While we are well aware that the UN Convention on the Prevention and Punishment of the Crime of Genocide is the international law under which we seek justice for the Armenian Genocide, and we know that the right to self-determination of Karabagh-Armenians is protected under Article VIII of the Helsinki Final Act, what of the rights of Javakhk Armenians?
As a member of the Council of Europe, Georgia signed the Framework Convention for the Protection of National Minorities (FCNM) in 2005, which states that a “genuinely democratic society should not only respect the ethnic, cultural, linguistic, and religious identity of each person belonging to a national minority, but also create appropriate conditions enabling them to express, preserve, and develop this identity.” Yet, Georgia fails to respect the letter and spirit of the rights afforded to the Javakhk-Armenians under this charter.
During a recent visit to the historic Armenian region lying north of the present-day Armenian Republic, I lay witness to the religious and cultural discrimination against which the Armenians of Javakhk struggle on a daily basis.
The Armenian Apostolic Church is denied the right to register as a religious entity and instead operates as an NGO. The Georgian Orthodox Church is elevated above all other religious institutions including the Armenian Apostolic Church. Georgian authorities continue to appropriate ancient Armenian churches in Javakhk. Armenian parishioners are prevented from visiting these Armenian churches and other places of religious and historic significance.
The policy of discrimination against Javakhk-Armenians is further perpetuated by Georgian limitations on the use of the Armenian language in schools, the conversion of Armenian schools in Javakhk into Georgian state schools, and the dismissal of Armenian teachers who have protested against the discrimination. Armenian students in Javakhk receive less face-to-face Armenian instruction today than they did during the Soviet era.
━━━━━━━━━━━━━━━━━━━━
**Goal A**
List every entry line that contains the word "Viewport", with case taken into account.

**Data to use**
━━━━━━━━━━━━━━━━━━━━
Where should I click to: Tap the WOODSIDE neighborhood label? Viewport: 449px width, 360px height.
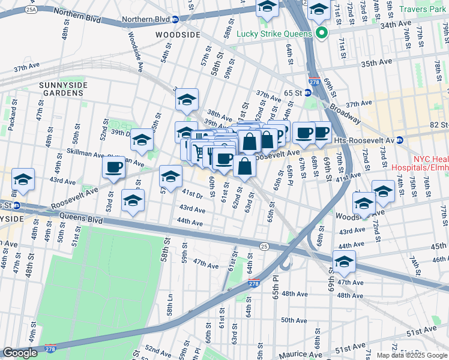[x=177, y=35]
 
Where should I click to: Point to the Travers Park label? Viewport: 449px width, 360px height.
[x=424, y=10]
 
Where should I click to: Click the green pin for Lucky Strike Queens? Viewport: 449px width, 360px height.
[x=321, y=33]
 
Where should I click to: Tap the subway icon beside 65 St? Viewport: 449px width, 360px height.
[x=307, y=93]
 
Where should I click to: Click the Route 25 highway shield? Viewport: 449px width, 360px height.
[x=264, y=246]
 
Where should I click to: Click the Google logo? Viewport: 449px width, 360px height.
[x=20, y=352]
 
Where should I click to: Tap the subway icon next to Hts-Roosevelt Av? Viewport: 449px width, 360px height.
[x=400, y=140]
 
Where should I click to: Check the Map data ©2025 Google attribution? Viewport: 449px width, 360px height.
[x=411, y=355]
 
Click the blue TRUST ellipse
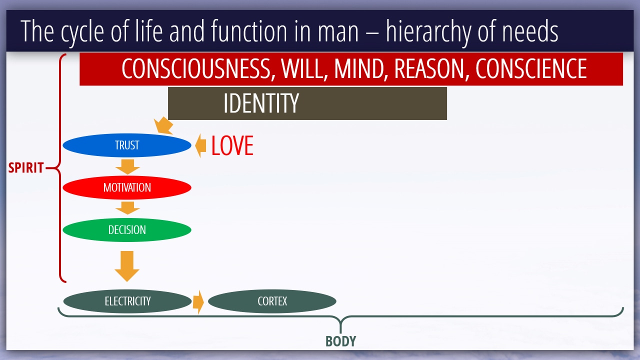(x=127, y=145)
━━━━━━━━━━━━━━━━━━━━
**Goal B**
Rewrite the passage on Javakhk Armenians from "The Armenian Apostolic Church is" up to and including "the Soviet era.", replacing "NGO" with "nongovernmental organization".

**Right answer A**
Where should I click to: Tap the WOODSIDE neighborhood label? Viewport: 449px width, 360px height.
Where should I click to: Point to the Travers Park label? Viewport: 449px width, 360px height.
Where should I click to: Click the green pin for Lucky Strike Queens? Viewport: 449px width, 360px height.
Where should I click to: Tap the subway icon beside 65 St? Viewport: 449px width, 360px height.
Where should I click to: Click the Route 25 highway shield? Viewport: 449px width, 360px height.
Where should I click to: Click the Google logo? Viewport: 449px width, 360px height.
Where should I click to: Tap the subway icon next to Hts-Roosevelt Av? Viewport: 449px width, 360px height.
Where should I click to: Check the Map data ©2025 Google attribution? Viewport: 449px width, 360px height.

**Right answer B**
The Armenian Apostolic Church is denied the right to register as a religious entity and instead operates as an nongovernmental organization. The Georgian Orthodox Church is elevated above all other religious institutions including the Armenian Apostolic Church. Georgian authorities continue to appropriate ancient Armenian churches in Javakhk. Armenian parishioners are prevented from visiting these Armenian churches and other places of religious and historic significance.
The policy of discrimination against Javakhk-Armenians is further perpetuated by Georgian limitations on the use of the Armenian language in schools, the conversion of Armenian schools in Javakhk into Georgian state schools, and the dismissal of Armenian teachers who have protested against the discrimination. Armenian students in Javakhk receive less face-to-face Armenian instruction today than they did during the Soviet era.